Robert Ferguson, Emily Crist, and Dr. Karyn Moffatt of the McGill School of Information Studies (SIS), along with Michael Massimi of Microsoft Research, received an ACM Computer Supported Cooperative Work and Social Computing (CSCW) 2014 Best Paper Award for their paper, "Craving, Creating, and Constructing Comfort: Insights and Opportunities for Technology in Hospice." The paper will appear at the Computer Supported Cooperative Work and Social Computing (CSCW 2014) Conference February 15-19 in Baltimore, Maryland. Congratulations!
"Hospice is a medical setting for patients with terminal illnesses where active treatment is withdrawn in favor of providing comfort and dignity at the end of life. Providing comfort extends beyond managing physical pain to include social, emotional, spiritual, and environmental aspects of care. We studied technology's role in achieving these multifaceted dimensions of comfort through interviews with 16 family members of past hospice patients. Comfort was an ongoing pursuit, requiring the involvement of diverse stakeholders; communication technologies were selectively chosen in service of this achievement. We provide opportunities and recommendations for technologies in hospice, including the need for varying degrees of richness and symmetry, and for support for life-affirming acts.
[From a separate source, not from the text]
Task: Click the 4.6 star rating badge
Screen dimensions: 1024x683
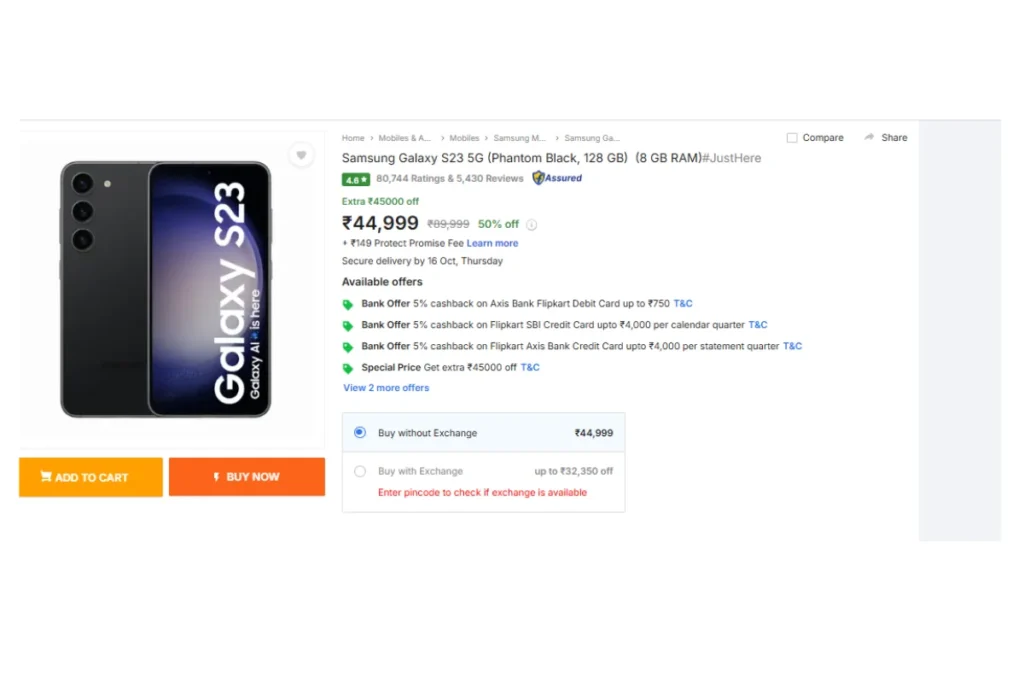Action: [x=356, y=180]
To our knowledge, this constitutes the first study, in the CSCW and HCI literatures, of communication technology use during the final days of a person's life, with implications both for hospice and for the end of life more broadly."
The Computer Supported Cooperative Work and Social Computing (CSCW) is the premier venue for presenting research in the design and use of technologies that affect groups, organizations, communities, and networks. Bringing together top researchers and practitioners from academia and industry in the area of social computing, CSCW encompasses both the technical and social challenges encountered when supporting collaboration.